### Exercise brief
Only lines containing the string "computer" belong in the answer; copy all of them from the entries.

*** Data excerpts ***

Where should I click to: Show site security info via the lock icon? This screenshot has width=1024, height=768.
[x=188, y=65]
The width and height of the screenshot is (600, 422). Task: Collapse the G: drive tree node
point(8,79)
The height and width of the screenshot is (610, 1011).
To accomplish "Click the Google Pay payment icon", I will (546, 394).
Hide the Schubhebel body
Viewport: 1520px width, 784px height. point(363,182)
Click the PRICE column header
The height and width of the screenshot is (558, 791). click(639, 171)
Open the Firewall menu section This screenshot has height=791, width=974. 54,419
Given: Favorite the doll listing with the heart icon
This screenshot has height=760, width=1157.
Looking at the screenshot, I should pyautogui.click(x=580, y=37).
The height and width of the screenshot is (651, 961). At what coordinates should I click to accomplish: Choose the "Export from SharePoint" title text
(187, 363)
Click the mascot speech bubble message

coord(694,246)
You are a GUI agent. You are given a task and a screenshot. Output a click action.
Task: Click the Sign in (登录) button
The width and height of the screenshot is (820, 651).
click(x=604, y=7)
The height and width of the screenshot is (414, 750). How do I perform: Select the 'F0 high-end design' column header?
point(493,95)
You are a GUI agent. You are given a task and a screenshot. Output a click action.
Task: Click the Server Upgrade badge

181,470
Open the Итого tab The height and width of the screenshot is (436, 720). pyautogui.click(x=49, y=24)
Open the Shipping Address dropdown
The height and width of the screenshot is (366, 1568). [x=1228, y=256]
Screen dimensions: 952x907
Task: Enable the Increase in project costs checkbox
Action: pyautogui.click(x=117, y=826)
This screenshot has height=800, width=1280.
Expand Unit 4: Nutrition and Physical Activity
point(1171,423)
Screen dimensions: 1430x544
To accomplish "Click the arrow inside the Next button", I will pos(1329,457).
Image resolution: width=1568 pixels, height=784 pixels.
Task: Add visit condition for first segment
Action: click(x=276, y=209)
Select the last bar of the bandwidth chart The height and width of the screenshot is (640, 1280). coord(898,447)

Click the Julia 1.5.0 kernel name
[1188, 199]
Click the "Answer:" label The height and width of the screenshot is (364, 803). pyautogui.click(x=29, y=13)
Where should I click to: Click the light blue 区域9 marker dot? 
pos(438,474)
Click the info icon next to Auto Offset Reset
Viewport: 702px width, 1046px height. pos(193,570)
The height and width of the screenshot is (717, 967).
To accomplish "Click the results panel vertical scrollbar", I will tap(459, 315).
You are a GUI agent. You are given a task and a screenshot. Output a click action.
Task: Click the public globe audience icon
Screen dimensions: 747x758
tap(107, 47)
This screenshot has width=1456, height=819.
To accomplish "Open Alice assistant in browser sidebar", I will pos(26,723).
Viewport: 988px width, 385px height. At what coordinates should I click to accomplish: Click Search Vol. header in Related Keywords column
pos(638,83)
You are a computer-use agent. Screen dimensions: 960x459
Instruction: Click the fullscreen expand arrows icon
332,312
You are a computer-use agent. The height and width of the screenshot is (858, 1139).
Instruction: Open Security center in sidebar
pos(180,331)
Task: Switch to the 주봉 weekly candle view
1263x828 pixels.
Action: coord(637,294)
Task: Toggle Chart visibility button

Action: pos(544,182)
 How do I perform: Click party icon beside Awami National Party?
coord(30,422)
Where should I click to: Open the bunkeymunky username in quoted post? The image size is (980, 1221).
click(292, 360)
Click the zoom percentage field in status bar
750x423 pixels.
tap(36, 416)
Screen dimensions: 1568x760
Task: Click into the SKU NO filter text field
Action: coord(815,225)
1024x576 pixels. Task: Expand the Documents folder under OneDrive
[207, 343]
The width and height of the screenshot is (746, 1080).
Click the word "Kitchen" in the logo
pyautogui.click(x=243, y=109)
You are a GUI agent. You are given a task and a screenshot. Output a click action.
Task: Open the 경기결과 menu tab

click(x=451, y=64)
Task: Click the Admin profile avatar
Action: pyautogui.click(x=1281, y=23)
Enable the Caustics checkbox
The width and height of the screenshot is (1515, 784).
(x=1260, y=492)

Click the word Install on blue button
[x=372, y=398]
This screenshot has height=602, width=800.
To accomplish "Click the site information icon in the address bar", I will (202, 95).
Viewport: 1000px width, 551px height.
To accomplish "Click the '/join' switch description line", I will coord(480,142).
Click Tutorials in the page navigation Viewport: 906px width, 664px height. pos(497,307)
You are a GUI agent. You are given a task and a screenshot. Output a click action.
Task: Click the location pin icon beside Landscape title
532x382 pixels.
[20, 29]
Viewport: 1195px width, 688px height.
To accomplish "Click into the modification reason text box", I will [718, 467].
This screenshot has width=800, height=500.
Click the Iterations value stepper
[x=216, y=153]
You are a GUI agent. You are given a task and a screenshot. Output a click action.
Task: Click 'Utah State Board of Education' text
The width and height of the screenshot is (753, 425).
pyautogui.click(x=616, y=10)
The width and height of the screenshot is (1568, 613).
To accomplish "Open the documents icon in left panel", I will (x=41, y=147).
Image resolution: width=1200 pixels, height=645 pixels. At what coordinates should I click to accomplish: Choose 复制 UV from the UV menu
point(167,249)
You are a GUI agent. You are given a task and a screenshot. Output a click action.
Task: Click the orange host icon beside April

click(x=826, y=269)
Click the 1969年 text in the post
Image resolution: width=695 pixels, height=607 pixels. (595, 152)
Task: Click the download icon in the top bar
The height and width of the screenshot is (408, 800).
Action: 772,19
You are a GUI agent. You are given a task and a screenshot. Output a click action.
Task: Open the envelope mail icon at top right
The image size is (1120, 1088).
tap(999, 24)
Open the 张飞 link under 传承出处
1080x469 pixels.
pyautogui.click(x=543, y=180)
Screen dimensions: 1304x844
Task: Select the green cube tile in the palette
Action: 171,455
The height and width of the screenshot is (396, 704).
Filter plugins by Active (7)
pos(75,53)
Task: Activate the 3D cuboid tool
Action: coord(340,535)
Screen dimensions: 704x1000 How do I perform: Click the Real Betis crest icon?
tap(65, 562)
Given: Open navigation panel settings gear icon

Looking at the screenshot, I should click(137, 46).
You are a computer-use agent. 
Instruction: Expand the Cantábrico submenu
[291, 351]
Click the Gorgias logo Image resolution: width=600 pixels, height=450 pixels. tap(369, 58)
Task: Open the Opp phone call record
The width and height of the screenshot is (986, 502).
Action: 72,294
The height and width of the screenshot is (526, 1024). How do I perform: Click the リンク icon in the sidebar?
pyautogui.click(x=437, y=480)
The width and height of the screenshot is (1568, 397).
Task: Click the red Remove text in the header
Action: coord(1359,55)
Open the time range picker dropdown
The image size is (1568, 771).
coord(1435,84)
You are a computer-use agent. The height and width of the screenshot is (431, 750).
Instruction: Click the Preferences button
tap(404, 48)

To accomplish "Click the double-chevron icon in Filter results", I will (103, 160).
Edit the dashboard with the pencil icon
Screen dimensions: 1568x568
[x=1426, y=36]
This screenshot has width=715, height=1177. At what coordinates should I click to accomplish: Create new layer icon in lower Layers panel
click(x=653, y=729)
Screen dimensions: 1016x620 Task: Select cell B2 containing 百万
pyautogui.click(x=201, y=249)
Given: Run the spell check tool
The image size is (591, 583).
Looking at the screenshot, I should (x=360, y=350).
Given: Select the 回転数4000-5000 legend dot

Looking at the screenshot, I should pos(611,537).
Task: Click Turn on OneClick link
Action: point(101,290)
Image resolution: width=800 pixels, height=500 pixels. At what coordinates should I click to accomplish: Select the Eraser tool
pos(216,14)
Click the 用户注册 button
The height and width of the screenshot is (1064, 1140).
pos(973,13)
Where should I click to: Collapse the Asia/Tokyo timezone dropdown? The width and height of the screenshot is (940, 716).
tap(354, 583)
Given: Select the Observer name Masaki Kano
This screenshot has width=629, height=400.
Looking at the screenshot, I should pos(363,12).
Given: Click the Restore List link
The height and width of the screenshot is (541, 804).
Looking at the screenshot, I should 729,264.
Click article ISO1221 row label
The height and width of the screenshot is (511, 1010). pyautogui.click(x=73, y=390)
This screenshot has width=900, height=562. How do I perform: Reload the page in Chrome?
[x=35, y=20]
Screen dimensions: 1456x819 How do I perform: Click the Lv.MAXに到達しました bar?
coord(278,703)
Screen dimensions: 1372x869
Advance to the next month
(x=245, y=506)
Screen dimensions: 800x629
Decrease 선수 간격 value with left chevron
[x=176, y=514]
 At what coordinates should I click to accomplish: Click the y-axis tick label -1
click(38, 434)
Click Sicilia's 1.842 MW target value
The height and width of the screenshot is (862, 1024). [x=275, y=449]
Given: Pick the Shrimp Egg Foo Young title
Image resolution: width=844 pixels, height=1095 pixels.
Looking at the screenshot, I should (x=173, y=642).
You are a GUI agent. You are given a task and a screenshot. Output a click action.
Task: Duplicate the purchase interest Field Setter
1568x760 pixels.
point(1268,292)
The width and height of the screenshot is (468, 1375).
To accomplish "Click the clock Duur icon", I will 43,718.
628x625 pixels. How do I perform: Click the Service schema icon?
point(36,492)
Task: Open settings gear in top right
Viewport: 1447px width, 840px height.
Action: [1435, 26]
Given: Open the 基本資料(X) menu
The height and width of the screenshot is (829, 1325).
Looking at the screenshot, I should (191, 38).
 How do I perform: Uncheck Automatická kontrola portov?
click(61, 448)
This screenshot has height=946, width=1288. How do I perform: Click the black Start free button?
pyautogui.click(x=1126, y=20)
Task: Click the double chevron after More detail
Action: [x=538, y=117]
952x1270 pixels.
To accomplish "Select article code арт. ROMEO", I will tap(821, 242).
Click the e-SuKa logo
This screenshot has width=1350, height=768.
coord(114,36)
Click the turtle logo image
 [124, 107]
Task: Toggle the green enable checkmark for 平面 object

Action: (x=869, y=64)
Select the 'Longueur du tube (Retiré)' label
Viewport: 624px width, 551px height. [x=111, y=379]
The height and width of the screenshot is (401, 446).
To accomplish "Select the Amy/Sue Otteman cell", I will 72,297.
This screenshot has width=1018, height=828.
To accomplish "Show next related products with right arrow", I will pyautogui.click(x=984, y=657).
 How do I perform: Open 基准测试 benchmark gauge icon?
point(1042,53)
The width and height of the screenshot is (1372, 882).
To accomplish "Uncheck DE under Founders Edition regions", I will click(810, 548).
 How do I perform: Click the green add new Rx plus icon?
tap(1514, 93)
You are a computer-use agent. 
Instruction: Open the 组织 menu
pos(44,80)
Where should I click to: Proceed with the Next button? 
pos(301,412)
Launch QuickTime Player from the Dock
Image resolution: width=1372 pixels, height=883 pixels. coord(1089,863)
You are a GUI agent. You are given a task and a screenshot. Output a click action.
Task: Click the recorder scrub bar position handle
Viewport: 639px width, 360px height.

*** End of Data excerpts ***

### Written response
You are a computer-use agent. Screen dimensions: 960x459
You are a computer-use agent. The height and width of the screenshot is (858, 1139).
You are a computer-use agent. 
You are a computer-use agent. The height and width of the screenshot is (431, 750).
You are a computer-use agent. 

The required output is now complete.